En cas de divorce, que les couples soient hétérosexuels ou homosexuels, le fait d'avoir contractualisé leur union par un mariage va renforcer les droits de l'enfant. En effet, chaque parent verra sa place auprès de lui garantie par la loi.
Aujourd'hui, lorsqu'un couple homosexuel élevant un enfant se sépare dans des conditions difficiles, la mère ou le père, biologique ou adoptif, garde toutes les prérogatives, y compris celle d'exclure son compagnon de la vie de l'enfant. Un enfant qui a grandi en famille, qui a été élevé par deux parents, peut se retrouver du jour au lendemain privé de l'un de ses deux repères affectifs et éducatifs. Telle est la situation que vivent nombre d'enfants aujourd'hui, le drame qu'ils vivent. Voilà comment ils doivent se construire, avec toutes les conséquences psychologiques que l'on peut imaginer et la précarité.

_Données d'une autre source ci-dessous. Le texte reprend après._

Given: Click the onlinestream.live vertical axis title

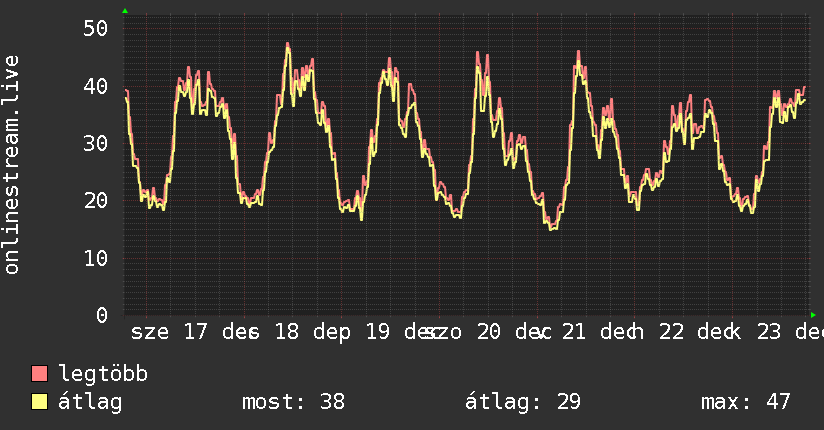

Aussi, ne rien faire reviendrait à fermer les yeux sur ces situations discriminatoires tant pour les enfants que pour les adultes, à feindre d'ignorer l'inégalité qui existe entre les parents dans notre société. Comment peut-on refuser à un enfant que soit reconnu par la loi un de ses parents, la personne qui l'a élevé ?
L'institution du mariage et le regard porté sur l'homosexualité dans notre pays ont déjà beaucoup évolué. Certaines de ces évolutions sont récentes. Rappelons qu'il a fallu attendre 1992 pour que l'on cesse de considérer l'homosexualité comme une pathologie psychiatrique !
L'ouverture du mariage civil aux couples de même sexe est le prochain pas à franchir vers l'égalité et l'adéquation de l'institution du mariage aux réalités de la société, à toutes les façons de faire famille.
Il faudra aussi que les couples hétérosexuels stables puissent adopter un jour un enfant conjointement.
Nous devons désormais parachever le travail législatif dans les meilleurs délais par une grande loi sur la famille. Il nous faut poursuivre ce long chemin d'égal accès au droit et à la reconnaissance de toutes les formes de familles, qui demeurent, en dépit de certaines nostalgies, la valeur refuge de tous nos concitoyens. (Applaudissements sur les bancs du groupe SRC.)